# Provided text:
········
AFGHANISTAN - TALIBAN MAY END OPPOSITION TO

EDUCATION FOR GIRLS - MANY UNCERTAINTIES

 

Afghani female students attend Kabul university on July 6, 2010 in Kabul, Afghanistan

Under the Taliban regime women were not allowed

to be educated and were forced to wear the burka.

 

The Taliban are ready to drop their ban on schooling girls in Afghanistan, the country's education minister has said.

Farooq Wardak told the UK's Times Educational Supplement a "cultural change" meant the Taliban were "no more opposing girls' education".

 

The Taliban - who are fighting the Kabul government - have made no public comment on the issue.

 

Afghan women were not allowed to work or get an education under the Taliban regime overthrown in 2001.

 

Making deals

 

Mr Wardak made his comments during the Education World Forum in London.

 

He told the TES: "What I am hearing at the very upper policy level of the Taliban is that they are no more opposing education and also girls' education.

 

"I hope, Inshallah (God willing), soon there will be a peaceful negotiation, a meaningful negotiation with our own opposition and that will not compromise at all the basic human rights and basic principles which have been guiding us to provide quality and balanced education to our people," the minister added.

 

Last October, Afghan President Hamid Karzai confirmed unofficial talks with Taliban leaders were under way in an attempt to end the bloody insurgency that has wrecked the troubled country for more close to a decade.
········
# Information shown:
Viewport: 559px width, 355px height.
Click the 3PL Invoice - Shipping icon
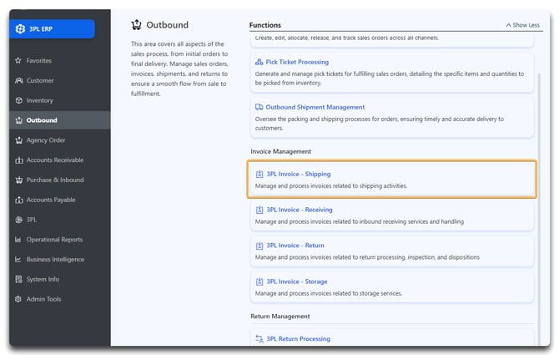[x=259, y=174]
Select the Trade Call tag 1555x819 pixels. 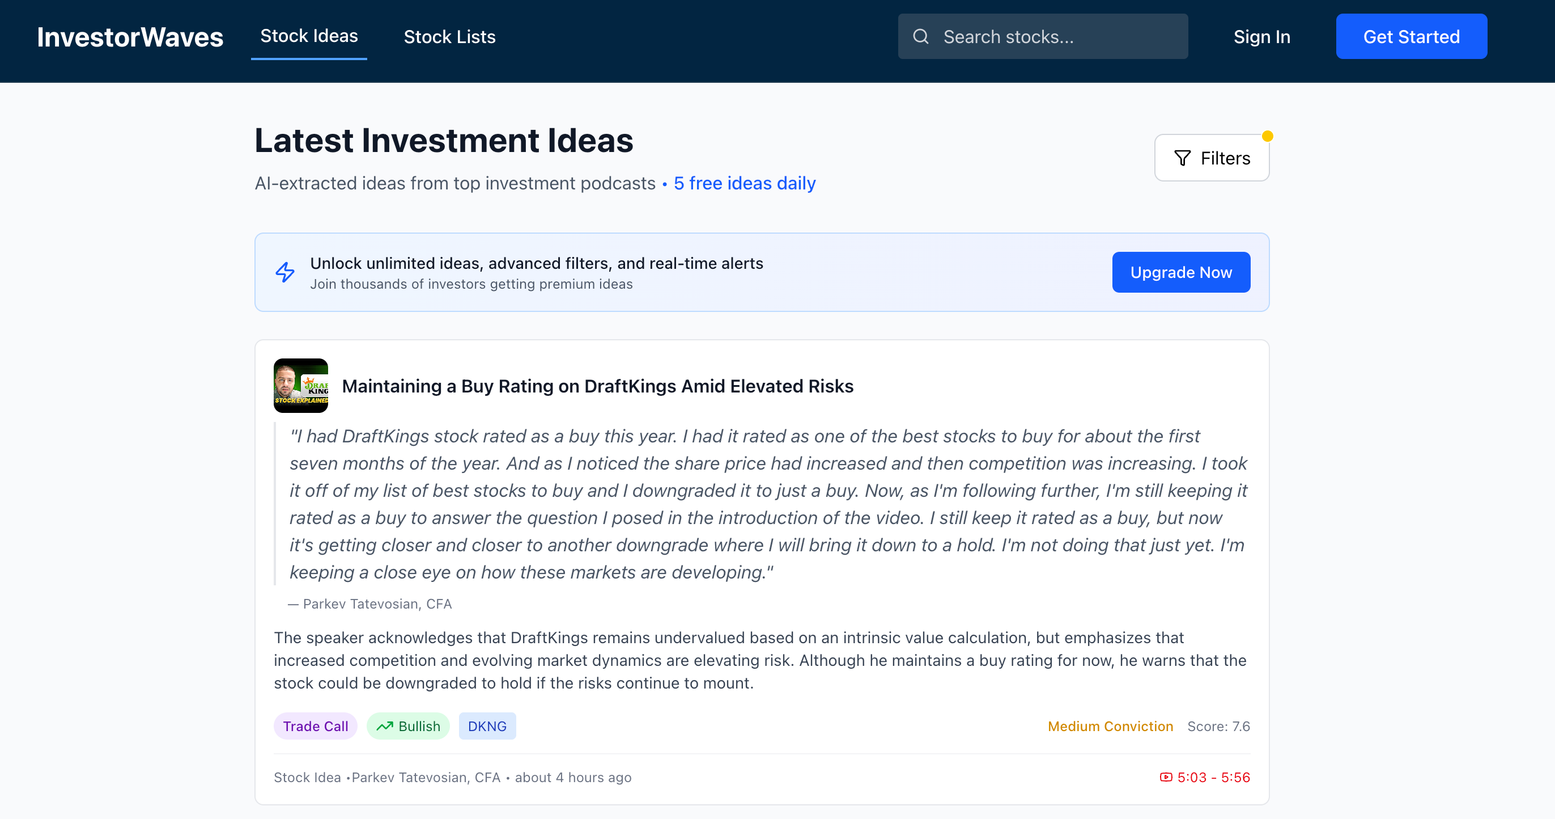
········
# Things to do:
A: Transcribe the stretch of the article on the Taliban and girls' schooling from "to be educated" through "on the issue.".
B: Summarize the article on the Taliban and girls' schooling in two sentences.
C: Resume the article on the Taliban and girls' schooling after its last sentence.

# Answers to the tasks:
A:
to be educated and were forced to wear the burka.

 

The Taliban are ready to drop their ban on schooling girls in Afghanistan, the country's education minister has said.

Farooq Wardak told the UK's Times Educational Supplement a "cultural change" meant the Taliban were "no more opposing girls' education".

 

The Taliban - who are fighting the Kabul government - have made no public comment on the issue.

B: Afghanistan's education minister, Farooq Wardak, told the Times Educational Supplement at the Education World Forum in London that the upper policy level of the Taliban no longer opposes education, including girls' education. The Taliban barred women from work and education while in power until 2001 and have made no public comment, and last October President Hamid Karzai confirmed that unofficial talks with Taliban leaders were under way.

C:
 

Mr Wardak's words suggest the negotiations have gone beyond issues like the release of prisoners to touch on areas of government policy, correspondents say.

 

However, the education minister admitted historical opposition to schooling extended beyond the Taliban to the "deepest pockets" of Afghan society.

 

"That is the reason that in many provinces of Afghanistan we do not have either male or female teacher," he said.

 

"During the Taliban era the percentage of girls of the one million students that we had was 0%. The percentage of female teachers was 0%. Today 38% of our students and 30% of our teachers are female."

 

Female MPs greeted with disbelief the Taliban's supposed softening of stance on schooling for girls.

 

Roshanak Wardak, a member of parliament from the central-eastern Afghan province of Wardak, told the BBC: "The Afghan government is saying that, but it's not true.

 

"I don't believe in this because in Wardak we have six Pashtun-dominated districts and all the girls' schools are closed and have never been open. There are only schools open in two Hazara-dominated districts."

 

Marman Gulhar, MP for the north-eastern province of Kunar, was also sceptical.

 

"This is not true and it will never happen," she told the BBC. "The Taliban will never be ready for that [girls' education].

 

"In fact they are fighting against that. The girls' schools are closed and still are closed."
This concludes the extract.